4 Φεβ 2010

H διδασκαλία της μουσικής μπορεί να βοηθήσει τα παιδιά να αναπτύξουν τις αναγνωστικές δεξιότητες τους

Los Angeles, London, New Delhi, Singapore and Washington DC (16 March 2009) -- Children exposed to a multi-year programme of music tuition involving training in increasingly complex rhythmic, tonal, and practical skills display superior cognitive performance in reading skills compared with their non-musically trained peers, according to a study published today in the journal Psychology of Music, published by SAGE.
According to authors Joseph M Piro and Camilo Ortiz from Long Island University, USA, data from this study will help to clarify the role of music study on cognition and shed light on the question of the potential of music to enhance school performance in language and literacy.
Studying children the two US elementary schools, one of which routinely trained children in music and one that did not, Piro and Ortiz aimed to investigate the hypothesis that children who have received keyboard instruction as part of a music curriculum increasing in difficulty over successive years would demonstrate significantly better performance on measures of vocabulary and verbal sequencing than students who did not receive keyboard instruction.
Several studies have reported positive associations between music education and increased abilities in non-musical (eg, linguistic, mathematical, and spatial) domains in children. The authors say there are similarities in the way that individuals interpret music and language and "because neural response to music is a widely distributed system within the brain…. it would not be unreasonable to expect that some processing networks for music and language behaviors, namely reading, located in both hemispheres of the brain would overlap."

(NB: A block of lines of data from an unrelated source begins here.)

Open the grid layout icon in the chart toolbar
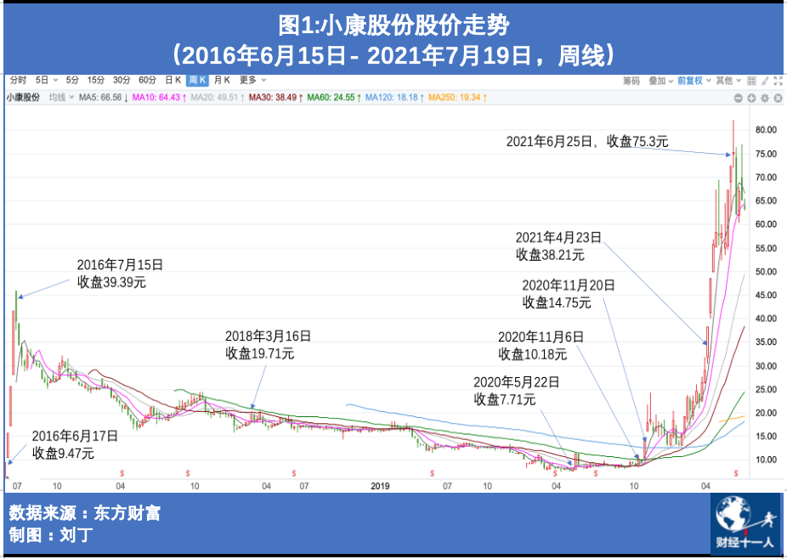The width and height of the screenshot is (787, 559). pyautogui.click(x=751, y=81)
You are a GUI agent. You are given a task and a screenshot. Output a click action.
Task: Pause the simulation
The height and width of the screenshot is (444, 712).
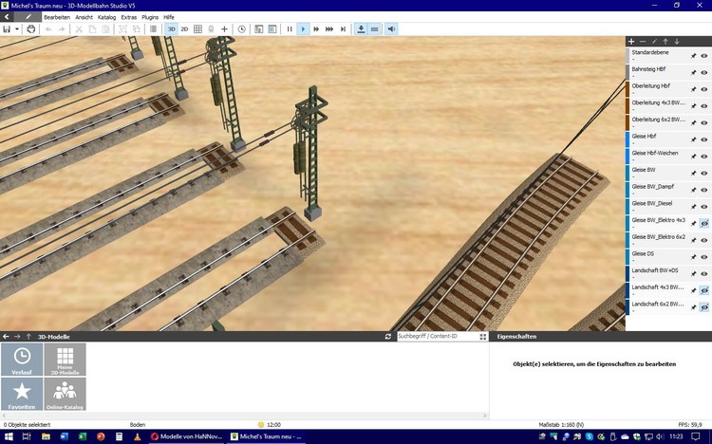coord(290,29)
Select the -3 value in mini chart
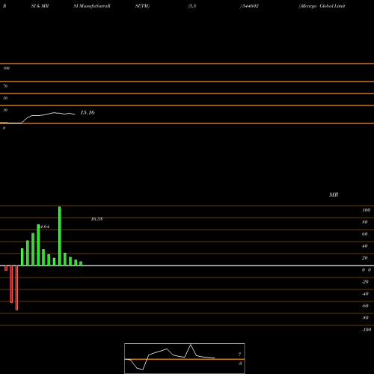This screenshot has height=374, width=374. [x=239, y=364]
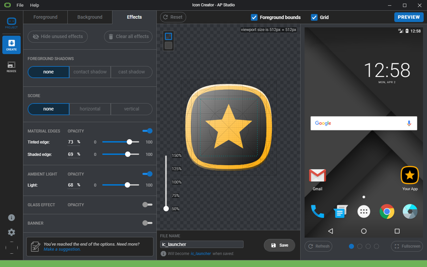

The aim of this study was to look at two specific reading subskills – vocabulary and verbal sequencing – which, according to the authors, are "are cornerstone components in the continuum of literacy development and a window into the subsequent successful acquisition of proficient reading and language skills such as decoding and reading comprehension."
Using a quasi-experimental design, the investigators selected second-grade children from two school sites located in the same geographic vicinity and with similar demographic characteristics, to ensure the two groups of children were as similar as possible apart from their music experience.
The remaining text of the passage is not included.